While the revocation of the VFA came as a complete surprise, Duterte’s decision to fully restore this key military pact was equally surprising, signalling the Philippines’ pivot back to its longtime ally. According to analysts, its separation from the US left a vacuum which the Philippines could not easily fill in economic, defence and security terms. Some Philippine officials also believe that it is hard for Manila to pivot away from Washington for a number of reasons. First, the 70-year treaty alliance has made the US and the Philippines’ shared interests inextricable. Second, while the Philippines’ major trading partners include Japan, the US, the Netherlands, South Korea, China, and Singapore, Washington is Manila’s largest foreign investor. Third, Filipinos are pro-American. Recent surveys show that 76% of Filipinos want the country to develop close rapport with the US while only 22% of them support relations with other extra-regional powers. There are about 4 million Filipinos in the US who send home billions of USD’s worth of remittances. In 2020 alone, the figure was estimated to reach $ 6 billion. In the event of US imposition of higher taxes on remittances due to bilateral tensions, the Philippine economy would suffer badly. Moreover, as a vast majority of Philippine politicians tend to tilt towards the US, Duterte’s failure to realign Philippine foreign policy is likely to adversely affect his approval rating.
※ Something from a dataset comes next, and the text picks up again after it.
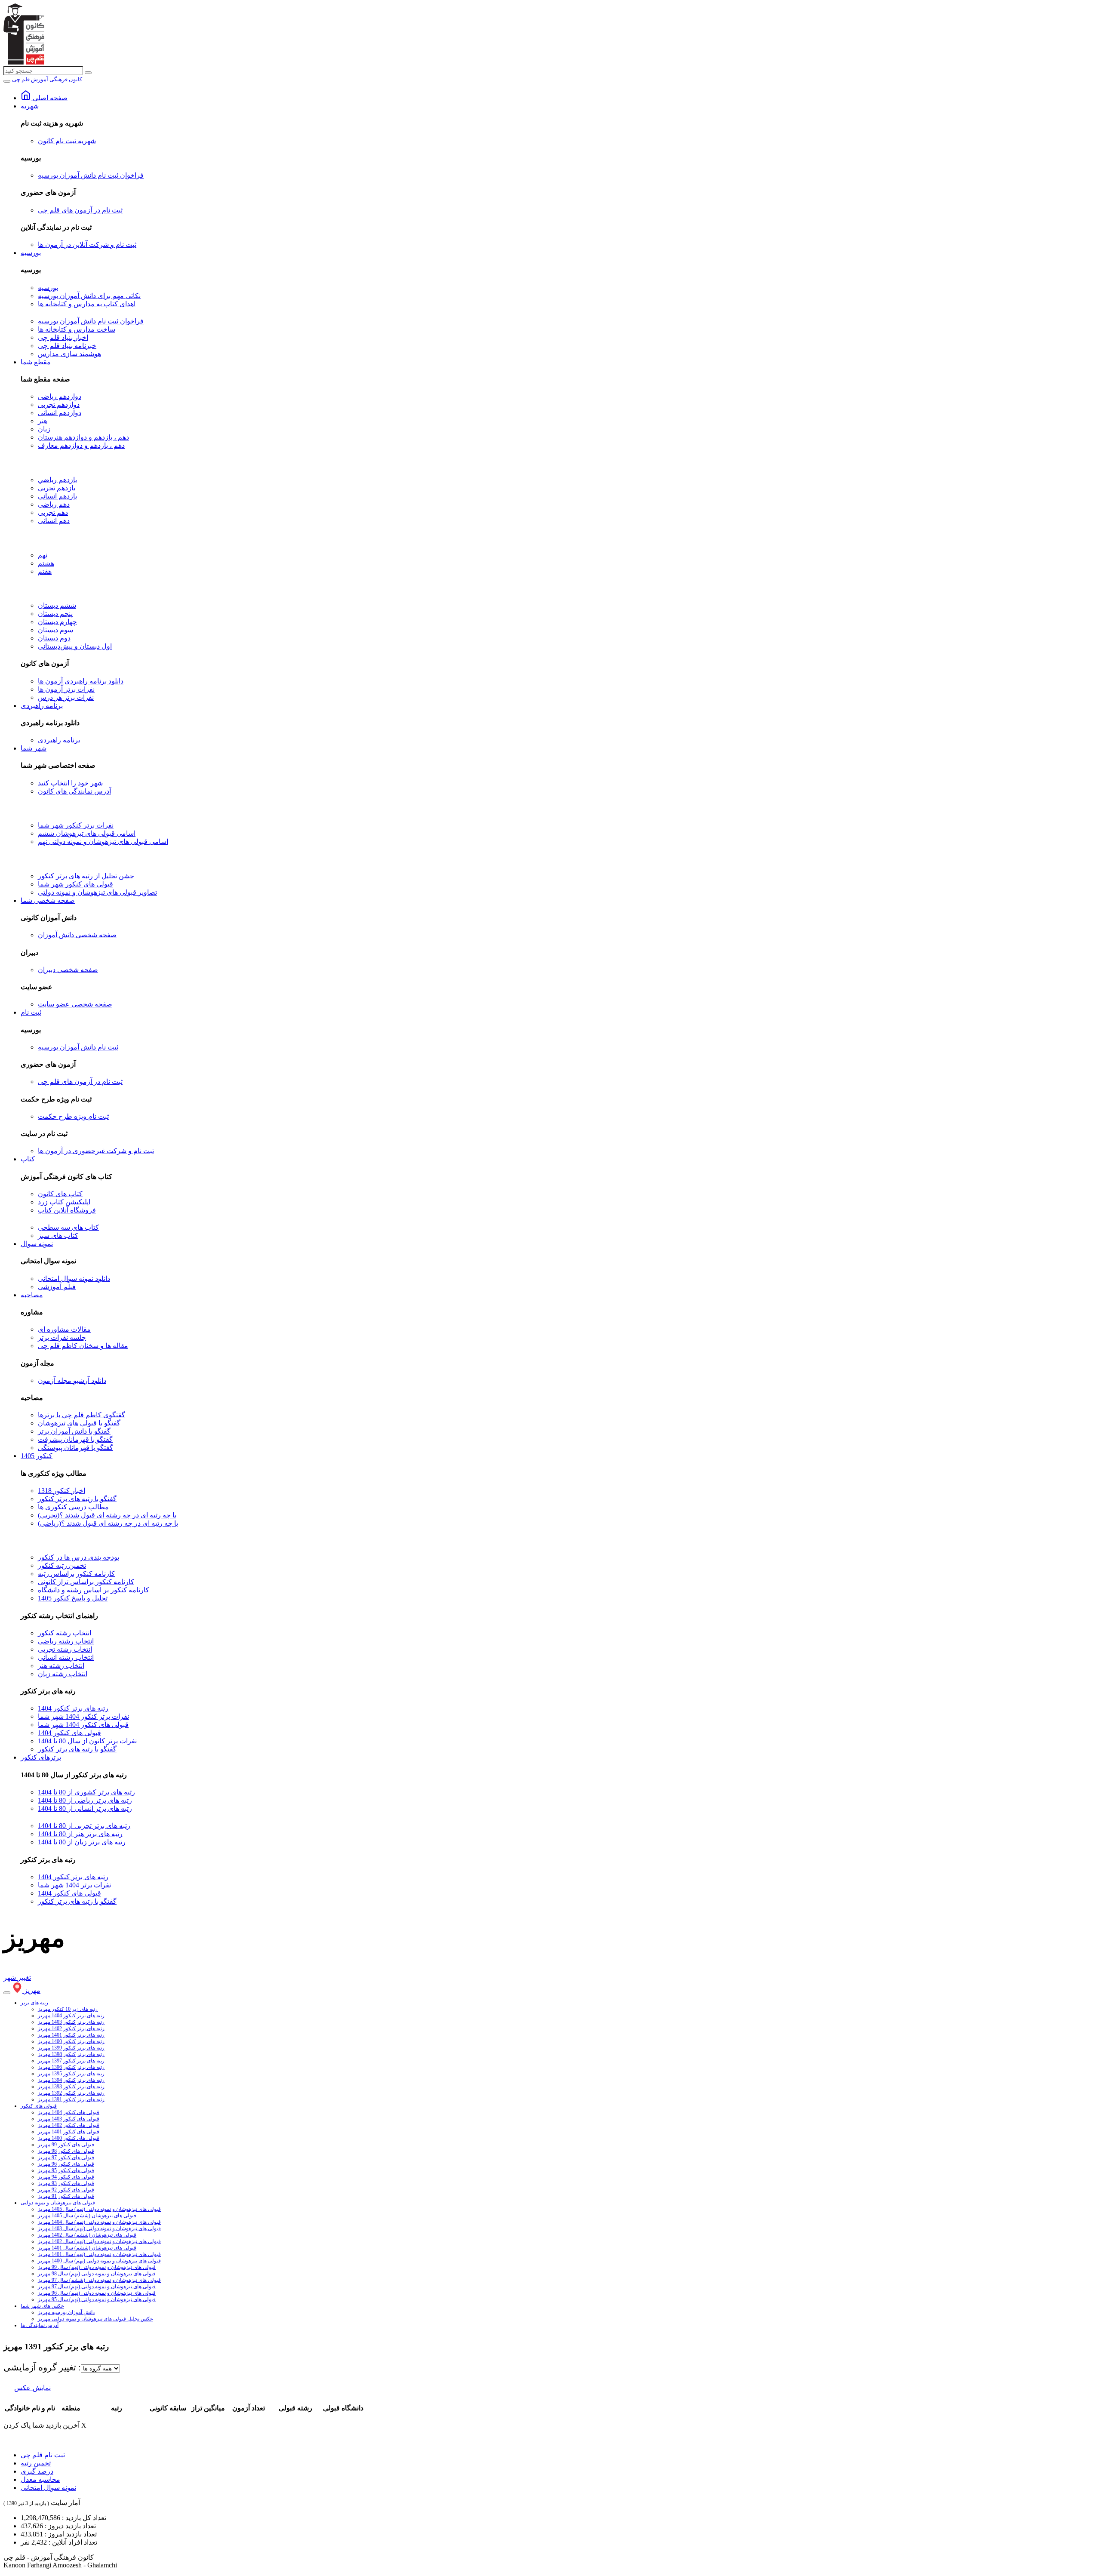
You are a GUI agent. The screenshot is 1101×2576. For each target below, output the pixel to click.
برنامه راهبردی (42, 705)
Analysts say that the VFA did put the 70-year-old US-Philippines alliance to the test. Although a tumultuous time in their bilateral relations has elapsed, obstacles remain. Amidst its implementation of a free and open Indo-Pacific strategy, improved bilateral relations with the Philippines are of great significance to the U.S. as evidenced by visits to Southeast Asia, including the Philippines, by top officials in the Biden administration such as Vice President Kamala Harris and Defence Secretary Lloyd Austin. On the part of the Philippines, Duterte decided to fully restore the VFA after his meeting with US Defence Secretary Austin and ordered bilateral discussions with the U.S. on continued joint military exercises in the future under the VFA. Against such a backdrop, the trajectory of the US-Philippines alliance has drawn international attention.